Well today I guess I am on a roll. I fired up the smoker and had to give the ABT's a try. So this is what it turned out to look like.


----------



## chef willie (Apr 22, 2011)

looks good....that's all you made??...lol.....whats everybody else gonna eat


----------



## thebarbequeen (Apr 22, 2011)

You'll be hooked on those now!! So good and easy to make!


----------



## big twig (Apr 22, 2011)

Those look great! My wife is so hooked on them now I even have to make them in the oven because she asks for them everyday. They are better smoked but are pretty good in the oven also.


----------



## fife (Apr 22, 2011)

Chef that is what is remaining  after I took them off and had dug into them then I recalled I better get some pix or it never took place. Man they are good.


----------



## pineywoods (Apr 22, 2011)

Congrats they look awesome they may have been the first but I'll bet they won't be the last


----------



## fpnmf (Apr 22, 2011)

Looks delicious!!!

  Craig


----------



## beer-b-q (Apr 22, 2011)

Great Looking ABTs...


----------



## les3176 (Apr 22, 2011)

Tasty looking abts....Now you did it!!! you're hooked now!!


----------



## smokingmymeat (May 1, 2011)

Nice looking ABT's Fife.

Happy smoking,
   BigAL


----------



## SmokinAl (May 1, 2011)

Great job Fife.

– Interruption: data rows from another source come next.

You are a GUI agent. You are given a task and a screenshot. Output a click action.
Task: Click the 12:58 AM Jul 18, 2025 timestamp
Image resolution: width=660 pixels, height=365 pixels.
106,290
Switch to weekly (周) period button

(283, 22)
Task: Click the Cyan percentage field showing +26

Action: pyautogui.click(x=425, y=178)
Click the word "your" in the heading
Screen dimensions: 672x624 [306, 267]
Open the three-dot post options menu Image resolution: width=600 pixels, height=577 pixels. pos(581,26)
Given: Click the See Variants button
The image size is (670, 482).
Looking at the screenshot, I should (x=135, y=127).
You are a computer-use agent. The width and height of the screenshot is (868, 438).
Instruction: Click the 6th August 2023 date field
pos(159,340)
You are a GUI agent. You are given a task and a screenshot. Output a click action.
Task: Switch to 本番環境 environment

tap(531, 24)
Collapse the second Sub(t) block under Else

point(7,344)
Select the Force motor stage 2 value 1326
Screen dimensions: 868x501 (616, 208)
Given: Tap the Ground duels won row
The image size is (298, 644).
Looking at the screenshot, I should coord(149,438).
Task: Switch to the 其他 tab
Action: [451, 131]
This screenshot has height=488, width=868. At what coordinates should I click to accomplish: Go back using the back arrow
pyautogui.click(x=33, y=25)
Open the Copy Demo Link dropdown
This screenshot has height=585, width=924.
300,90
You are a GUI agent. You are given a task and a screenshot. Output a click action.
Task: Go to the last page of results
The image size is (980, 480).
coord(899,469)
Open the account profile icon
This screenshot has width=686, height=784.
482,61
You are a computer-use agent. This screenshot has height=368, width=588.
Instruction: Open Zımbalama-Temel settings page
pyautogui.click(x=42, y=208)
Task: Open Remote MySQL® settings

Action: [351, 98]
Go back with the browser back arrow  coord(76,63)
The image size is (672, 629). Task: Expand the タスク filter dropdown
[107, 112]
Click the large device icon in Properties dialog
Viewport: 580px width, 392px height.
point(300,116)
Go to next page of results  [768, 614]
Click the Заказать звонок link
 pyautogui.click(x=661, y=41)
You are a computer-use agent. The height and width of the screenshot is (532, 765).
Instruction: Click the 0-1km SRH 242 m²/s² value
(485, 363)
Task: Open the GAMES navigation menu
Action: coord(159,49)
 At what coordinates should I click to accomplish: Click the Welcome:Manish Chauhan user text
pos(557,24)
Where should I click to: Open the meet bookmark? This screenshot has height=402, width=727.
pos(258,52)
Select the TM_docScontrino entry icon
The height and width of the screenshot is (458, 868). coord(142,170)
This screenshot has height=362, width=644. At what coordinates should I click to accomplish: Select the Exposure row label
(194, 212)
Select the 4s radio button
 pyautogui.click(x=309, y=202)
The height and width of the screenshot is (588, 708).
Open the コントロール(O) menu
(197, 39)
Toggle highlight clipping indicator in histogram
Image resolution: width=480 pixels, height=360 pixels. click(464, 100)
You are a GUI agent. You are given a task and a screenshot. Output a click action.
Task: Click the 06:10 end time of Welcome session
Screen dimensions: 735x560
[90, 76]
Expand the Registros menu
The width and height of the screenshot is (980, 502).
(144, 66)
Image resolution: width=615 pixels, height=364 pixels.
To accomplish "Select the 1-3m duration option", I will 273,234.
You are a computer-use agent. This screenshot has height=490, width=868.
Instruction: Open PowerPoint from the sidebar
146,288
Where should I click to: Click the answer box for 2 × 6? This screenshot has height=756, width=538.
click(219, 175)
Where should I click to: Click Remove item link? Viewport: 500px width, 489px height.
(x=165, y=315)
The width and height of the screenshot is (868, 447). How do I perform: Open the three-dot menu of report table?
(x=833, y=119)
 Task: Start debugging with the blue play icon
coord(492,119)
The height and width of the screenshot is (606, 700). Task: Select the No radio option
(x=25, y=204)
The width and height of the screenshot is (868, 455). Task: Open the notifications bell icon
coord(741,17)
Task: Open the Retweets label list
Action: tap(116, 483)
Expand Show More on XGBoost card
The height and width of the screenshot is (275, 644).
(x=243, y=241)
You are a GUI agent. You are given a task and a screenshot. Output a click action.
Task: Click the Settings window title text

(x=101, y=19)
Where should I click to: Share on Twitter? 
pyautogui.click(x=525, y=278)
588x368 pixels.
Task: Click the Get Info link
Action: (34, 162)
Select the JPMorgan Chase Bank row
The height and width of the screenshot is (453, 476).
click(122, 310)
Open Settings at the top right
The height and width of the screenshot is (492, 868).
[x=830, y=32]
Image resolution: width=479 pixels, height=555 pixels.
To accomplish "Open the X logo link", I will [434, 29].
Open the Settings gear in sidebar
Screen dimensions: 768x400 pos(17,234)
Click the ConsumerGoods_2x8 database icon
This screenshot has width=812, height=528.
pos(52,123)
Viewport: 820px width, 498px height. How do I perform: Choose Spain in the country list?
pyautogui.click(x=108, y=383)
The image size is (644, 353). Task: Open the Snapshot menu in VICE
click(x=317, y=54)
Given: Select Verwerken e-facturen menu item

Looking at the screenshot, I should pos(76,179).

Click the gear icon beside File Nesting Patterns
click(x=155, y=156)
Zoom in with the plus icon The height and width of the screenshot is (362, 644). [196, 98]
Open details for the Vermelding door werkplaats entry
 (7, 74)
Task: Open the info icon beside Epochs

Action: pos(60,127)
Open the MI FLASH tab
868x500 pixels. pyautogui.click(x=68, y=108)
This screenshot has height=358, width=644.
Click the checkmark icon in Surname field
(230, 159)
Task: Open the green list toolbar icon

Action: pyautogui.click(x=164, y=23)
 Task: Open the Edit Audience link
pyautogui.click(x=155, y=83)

It will be hard to fire up the smoker from now on without including a few ABT's.


----------



## raptor700 (May 1, 2011)

Your ABT's look great,

I luv 'em

Great job *F**ife*


----------



## gros cochon (May 1, 2011)

Yes sir!  They look delicious. I have to ty that soon too.


----------



## roller (May 1, 2011)

They look great!!!!! what was your filling made from ??? I just love those things...


----------